Gold, Copper look ripe for shorts: Hedge fund founder

While both gold and copper have rallied since mid-summer, investors should begin to consider a short position in the two commodities, Kathleen Kelley, founder of Queen Anne's Gate Capital Management, a New-York based hedge fund, told CNBC.

Kelley said that for the dynamics of the gold trade, buying behavior is changing. With ETFs buying less of it, speculators are beginning to dominate the market, she said.

"People have gotten out of their [gold holdings] as they've seen the macro landscape change... It's not a physical story, it's a speculative hedge," she told "Fast Money" Tuesday. The major catalyst for a downward move in gold will be ETF outflows, Kelley predicted.

(Read more: Retail investors fled ETFs in August: Pro)

Another major signal for a move lower in gold will be when miners begin to buy back hedges as well as when "one-off" events, such as miner strikes in South Africa, subside.

"Short term [in gold], you'll continue higher, but I do think this 1425-1450 level is fairly key here," she said, noting that if Fed tapering doesn't happen in September, gold's reaction will be to the upside.

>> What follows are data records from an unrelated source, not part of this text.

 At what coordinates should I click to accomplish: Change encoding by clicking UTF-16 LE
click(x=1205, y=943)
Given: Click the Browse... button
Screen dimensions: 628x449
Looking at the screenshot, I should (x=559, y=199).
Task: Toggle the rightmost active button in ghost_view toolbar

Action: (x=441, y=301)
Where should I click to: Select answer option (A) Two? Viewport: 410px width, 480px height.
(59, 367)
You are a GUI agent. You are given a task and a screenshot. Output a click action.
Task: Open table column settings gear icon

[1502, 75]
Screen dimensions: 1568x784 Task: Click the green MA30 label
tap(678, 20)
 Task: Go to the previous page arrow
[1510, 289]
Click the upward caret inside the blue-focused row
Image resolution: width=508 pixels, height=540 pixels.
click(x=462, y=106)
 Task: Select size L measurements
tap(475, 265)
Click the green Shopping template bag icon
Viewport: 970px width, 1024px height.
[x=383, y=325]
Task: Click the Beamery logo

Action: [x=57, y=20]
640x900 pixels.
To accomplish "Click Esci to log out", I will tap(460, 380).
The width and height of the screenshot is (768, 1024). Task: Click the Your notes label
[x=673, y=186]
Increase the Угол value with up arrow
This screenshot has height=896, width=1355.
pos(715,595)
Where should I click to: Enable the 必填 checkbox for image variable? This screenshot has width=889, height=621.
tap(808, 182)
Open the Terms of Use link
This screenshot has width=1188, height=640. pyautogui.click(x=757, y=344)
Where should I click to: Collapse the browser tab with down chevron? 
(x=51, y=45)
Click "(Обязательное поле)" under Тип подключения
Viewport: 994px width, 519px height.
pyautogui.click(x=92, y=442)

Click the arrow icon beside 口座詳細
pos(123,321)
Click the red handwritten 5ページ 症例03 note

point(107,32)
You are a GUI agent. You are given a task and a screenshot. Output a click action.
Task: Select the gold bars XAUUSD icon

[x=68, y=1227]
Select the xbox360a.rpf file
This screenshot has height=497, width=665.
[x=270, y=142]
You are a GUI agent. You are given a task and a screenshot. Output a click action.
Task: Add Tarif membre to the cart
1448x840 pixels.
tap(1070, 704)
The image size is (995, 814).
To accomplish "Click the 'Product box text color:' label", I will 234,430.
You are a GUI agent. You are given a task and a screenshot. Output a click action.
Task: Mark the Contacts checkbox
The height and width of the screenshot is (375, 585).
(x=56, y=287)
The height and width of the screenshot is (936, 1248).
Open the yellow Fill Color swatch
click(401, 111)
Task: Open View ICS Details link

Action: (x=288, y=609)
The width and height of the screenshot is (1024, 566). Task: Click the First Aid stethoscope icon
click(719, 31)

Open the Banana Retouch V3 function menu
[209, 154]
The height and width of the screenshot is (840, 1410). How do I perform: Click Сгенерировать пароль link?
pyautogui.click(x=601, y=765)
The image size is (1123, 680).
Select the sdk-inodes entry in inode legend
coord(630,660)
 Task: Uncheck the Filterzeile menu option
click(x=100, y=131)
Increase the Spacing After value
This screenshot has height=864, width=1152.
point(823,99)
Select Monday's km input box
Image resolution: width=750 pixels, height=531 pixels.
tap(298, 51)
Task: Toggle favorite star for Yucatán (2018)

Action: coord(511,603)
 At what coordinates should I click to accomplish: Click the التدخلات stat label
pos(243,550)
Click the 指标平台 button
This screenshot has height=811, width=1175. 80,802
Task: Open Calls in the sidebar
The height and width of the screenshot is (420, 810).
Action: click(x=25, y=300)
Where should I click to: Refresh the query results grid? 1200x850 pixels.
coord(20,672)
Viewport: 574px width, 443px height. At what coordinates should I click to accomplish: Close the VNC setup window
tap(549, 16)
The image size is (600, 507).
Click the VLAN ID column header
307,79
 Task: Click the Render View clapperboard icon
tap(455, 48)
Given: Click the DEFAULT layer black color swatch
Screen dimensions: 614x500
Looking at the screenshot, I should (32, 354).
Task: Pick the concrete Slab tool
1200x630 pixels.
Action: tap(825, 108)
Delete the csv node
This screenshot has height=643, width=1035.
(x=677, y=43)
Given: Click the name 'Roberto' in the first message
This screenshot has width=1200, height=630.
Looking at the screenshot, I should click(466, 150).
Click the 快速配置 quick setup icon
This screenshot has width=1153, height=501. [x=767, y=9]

(Related: Why Marc Faber likes gold, treasurys)

Although rising treasury yields are suggesting that growth is on the horizon, Kelley suggested that this is not as bullish for commodities as investors would traditionally expect. She said she expects the U.S. growth story to continue, while Europe is showing signs of going "another leg lower." Because of this, she said that investors can't expect global demand to be the sole factor driving industrial commodity prices higher.

The commodity that Kelley sees as a clear outlier is Copper, which she also sees as a potential short opportunity.

"Copper has the most bearish story right now and I think part of that is just because of supply," she said, pointing to 2013 production increases in Chile as well as lagging demand and increased supply in China.

"Copper is definitely far off from its fair value, from its average price of production. It's probably the furthest off of most commodities," she added.